The all-round healthy potato can be prepared easily, quickly and in a wide variety of ways. By the way, potatoes don’t make you fat, and you don’t have to be afraid of blood sugar fluctuations after eating potatoes. The versatile tuber is also considered a basic vegetable. Read everything about the potato, its origin, preparation, nutritional values and much more.
The potato originally comes from South America
The potato (Solanum tuberosum), which belongs to the nightshade family (Solanaceae), originally comes from the highlands of South America. It was already cultivated there by the Incas.
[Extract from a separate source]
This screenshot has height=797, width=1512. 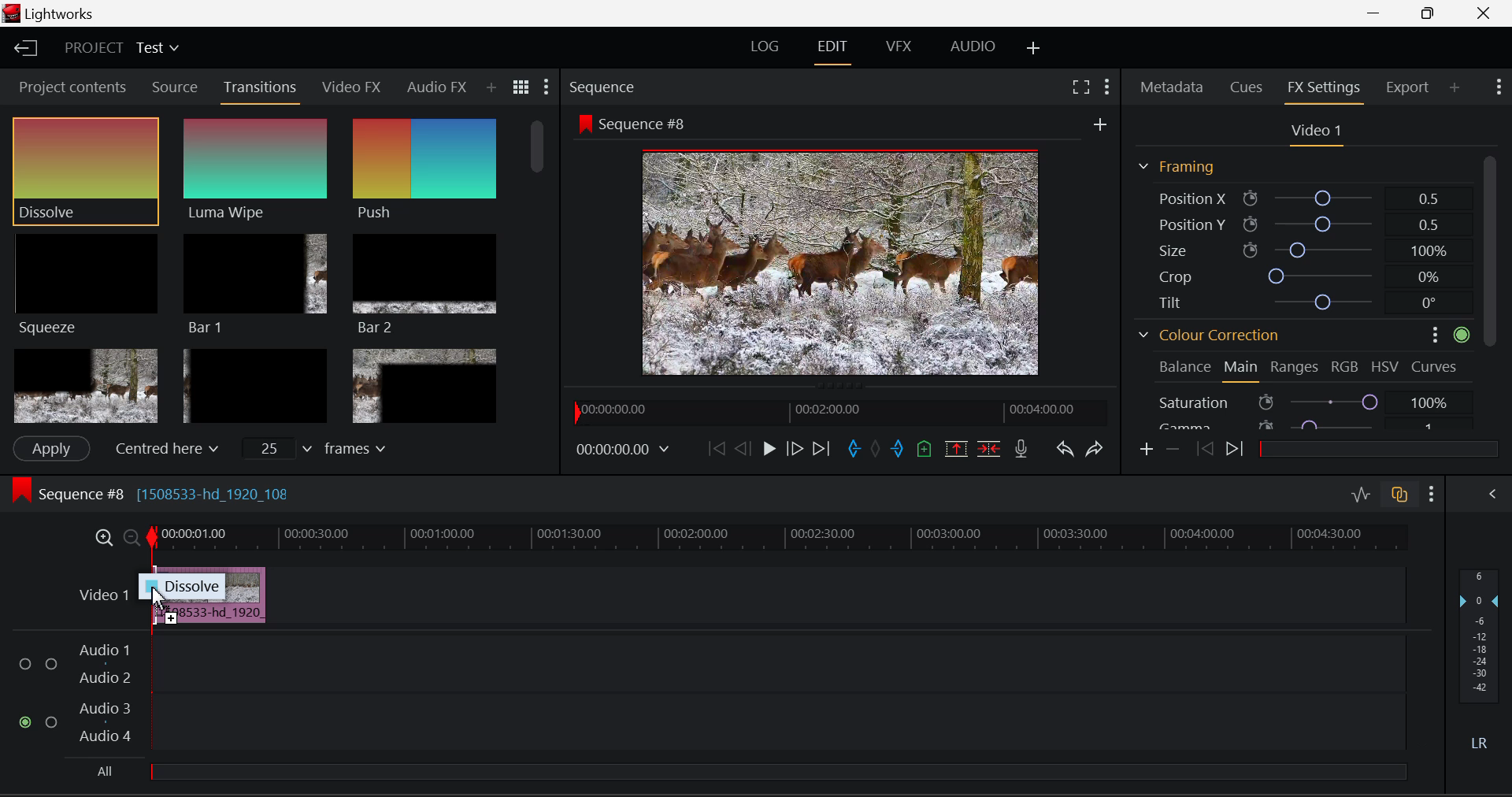 What do you see at coordinates (1432, 495) in the screenshot?
I see `Show Settings` at bounding box center [1432, 495].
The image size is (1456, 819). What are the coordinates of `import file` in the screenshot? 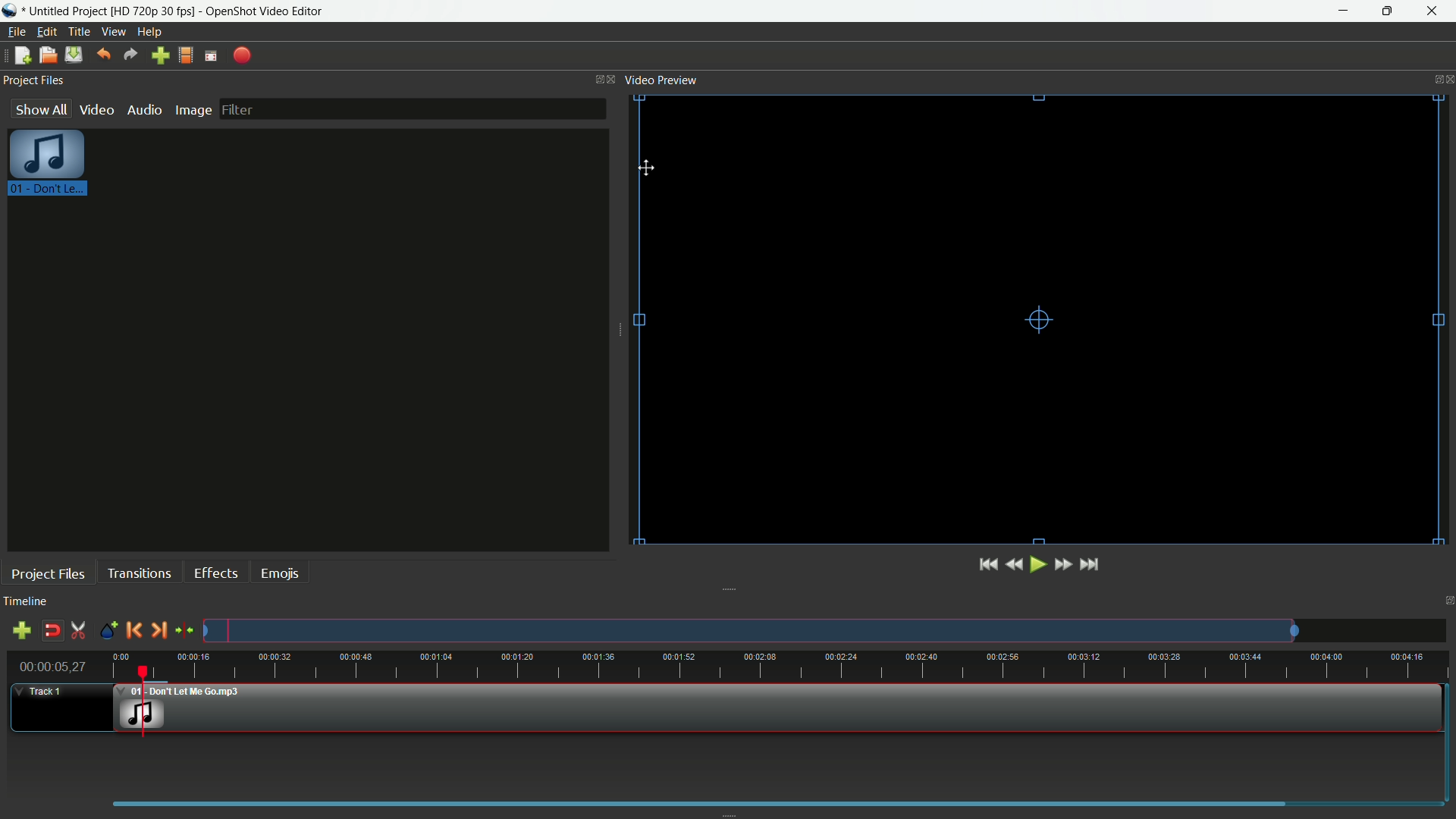 It's located at (162, 56).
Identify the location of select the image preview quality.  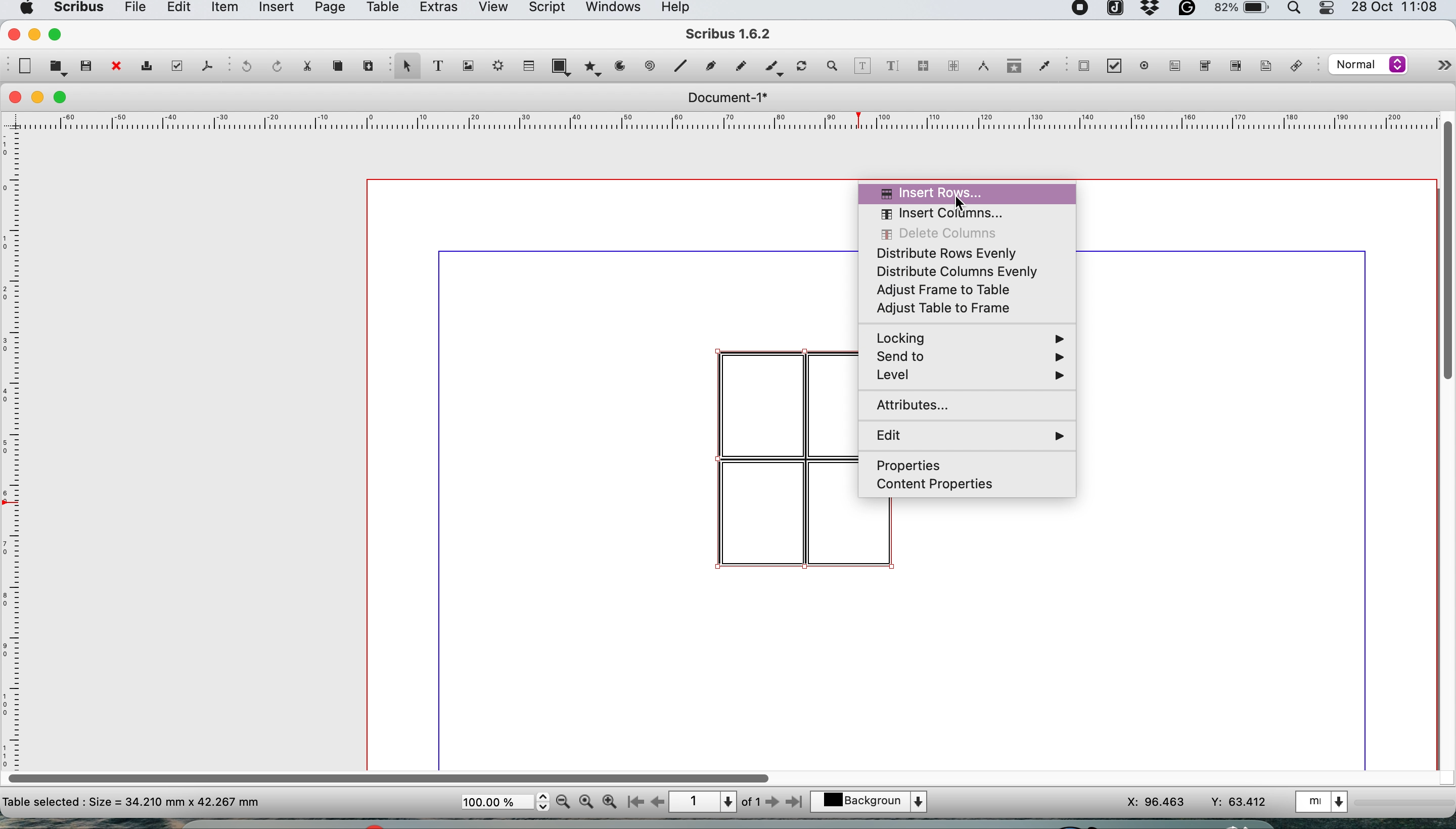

In 1526, the tuber traveled to Europe for the first time in the luggage of the Spanish conqueror and discoverer Pizarro.
As an unusual souvenir, the tuber was initially viewed with suspicion, as it was considered poisonous and inedible. Many upset their stomachs by eating the poisonous aerial parts of the plant instead of the tuber. For a long time, the potato was only used as an ornamental plant.
Its true value as a foodstuff was not recognized until 1770, when after the end of the Seven Years’ War there was a great famine and the tuber was remembered. Since then, the importance of its cultivation in Europe has increased enormously.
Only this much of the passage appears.